- Born: Paul Gerard Monaghan 18 October 1967 (age 58)
- Citizenship: British
- Education: University of Hertfordshire (MS)
- Occupation: Engineer
- Years active: 1990-present
- Employer: Red Bull Racing
- Known for: Formula One engineer
- Title: Chief Engineer, Car Enginnering

= Paul Monaghan (engineer) =

British engineer

Paul Gerard Monaghan (born 18 October 1967) is a British Formula One engineer. He is currently the chief engineer for car engineering at the Red Bull Racing Formula One team.

==Career==
Monaghan gained his master's degree in Mechanical Engineering from the University of Hertfordshire and then began his motorsport career working at McLaren Racing in 1990 starting out in research and development department before moving to the special projects division. He eventually advanced to the position of data engineer, working alongside David Coulthard.

In 2000, seeking a new challenge, Monaghan joined the Benetton squad, which was in the process of transitioning into the Renault F1 Team. Initially, Monaghan worked as a performance engineer but soon after he joined, he took on the role of Race Engineer for Jenson Button. After Button left the team, Monaghan began working with Renault's exciting new prospect Fernando Alonso, engineering the young Spaniard to his first victory in 2003.

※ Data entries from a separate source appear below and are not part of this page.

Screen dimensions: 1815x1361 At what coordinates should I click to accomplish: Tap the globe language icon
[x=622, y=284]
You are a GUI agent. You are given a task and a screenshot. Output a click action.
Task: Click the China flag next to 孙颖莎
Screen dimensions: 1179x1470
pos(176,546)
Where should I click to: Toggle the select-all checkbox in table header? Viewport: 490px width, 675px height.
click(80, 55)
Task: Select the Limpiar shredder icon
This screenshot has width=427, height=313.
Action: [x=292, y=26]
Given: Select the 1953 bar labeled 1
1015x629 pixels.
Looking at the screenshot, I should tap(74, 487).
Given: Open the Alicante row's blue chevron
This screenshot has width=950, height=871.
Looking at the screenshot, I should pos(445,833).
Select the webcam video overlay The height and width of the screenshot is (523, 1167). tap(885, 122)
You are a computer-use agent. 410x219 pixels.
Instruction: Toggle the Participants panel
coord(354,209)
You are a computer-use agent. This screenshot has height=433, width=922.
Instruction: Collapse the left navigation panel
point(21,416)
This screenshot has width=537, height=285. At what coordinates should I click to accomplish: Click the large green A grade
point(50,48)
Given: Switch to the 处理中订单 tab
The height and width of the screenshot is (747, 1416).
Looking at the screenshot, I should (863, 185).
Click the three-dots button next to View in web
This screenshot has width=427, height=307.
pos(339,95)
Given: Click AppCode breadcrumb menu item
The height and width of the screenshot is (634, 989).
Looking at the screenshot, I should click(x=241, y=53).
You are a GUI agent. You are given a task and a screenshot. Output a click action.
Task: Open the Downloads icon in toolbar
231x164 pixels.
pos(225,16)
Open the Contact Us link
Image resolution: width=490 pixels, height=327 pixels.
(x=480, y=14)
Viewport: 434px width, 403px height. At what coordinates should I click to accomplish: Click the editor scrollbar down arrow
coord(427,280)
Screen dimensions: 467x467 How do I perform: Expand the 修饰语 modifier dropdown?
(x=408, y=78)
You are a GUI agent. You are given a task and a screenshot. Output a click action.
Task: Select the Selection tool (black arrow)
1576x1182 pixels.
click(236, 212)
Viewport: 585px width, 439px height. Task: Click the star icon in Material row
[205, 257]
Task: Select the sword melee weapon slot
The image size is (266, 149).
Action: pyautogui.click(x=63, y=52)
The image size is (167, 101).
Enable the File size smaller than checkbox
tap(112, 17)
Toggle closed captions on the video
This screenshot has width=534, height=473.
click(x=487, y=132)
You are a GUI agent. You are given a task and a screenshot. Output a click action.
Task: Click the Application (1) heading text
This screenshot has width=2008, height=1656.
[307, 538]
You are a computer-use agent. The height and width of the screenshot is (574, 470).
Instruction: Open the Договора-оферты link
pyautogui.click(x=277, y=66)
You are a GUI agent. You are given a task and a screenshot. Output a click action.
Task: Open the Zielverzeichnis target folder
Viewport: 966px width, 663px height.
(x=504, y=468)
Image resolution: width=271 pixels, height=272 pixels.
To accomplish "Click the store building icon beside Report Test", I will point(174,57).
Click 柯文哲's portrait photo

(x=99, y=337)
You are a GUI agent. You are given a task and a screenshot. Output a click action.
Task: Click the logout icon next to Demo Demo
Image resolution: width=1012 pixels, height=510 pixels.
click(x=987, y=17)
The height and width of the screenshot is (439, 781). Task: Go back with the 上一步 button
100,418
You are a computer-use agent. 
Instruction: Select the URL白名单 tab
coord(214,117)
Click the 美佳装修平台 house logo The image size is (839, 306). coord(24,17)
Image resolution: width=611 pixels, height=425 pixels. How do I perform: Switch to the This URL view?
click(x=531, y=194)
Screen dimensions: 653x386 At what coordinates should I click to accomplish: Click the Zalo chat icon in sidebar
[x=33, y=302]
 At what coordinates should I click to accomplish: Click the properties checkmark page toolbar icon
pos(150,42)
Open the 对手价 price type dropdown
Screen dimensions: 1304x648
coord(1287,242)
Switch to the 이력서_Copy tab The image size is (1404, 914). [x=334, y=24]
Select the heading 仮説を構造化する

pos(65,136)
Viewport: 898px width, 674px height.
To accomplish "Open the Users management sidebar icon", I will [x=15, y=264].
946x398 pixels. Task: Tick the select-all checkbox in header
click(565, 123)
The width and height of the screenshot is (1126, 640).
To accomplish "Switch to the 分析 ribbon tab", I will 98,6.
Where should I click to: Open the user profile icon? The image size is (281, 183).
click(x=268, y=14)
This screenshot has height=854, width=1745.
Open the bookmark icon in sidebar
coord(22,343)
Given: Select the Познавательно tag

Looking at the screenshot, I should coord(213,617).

After a brief stint at Jordan Grand Prix, Monaghan joined Red Bull Racing at the end of 2005. Monaghan was initially appointed Head of Race and Test Engineering but over time this has transitioned into the role of Chief Engineer, Car Engineering. This role sees him responsible for extracting maximum performance from the team's machinery across a grand prix weekend and turning racing concepts into performance gains.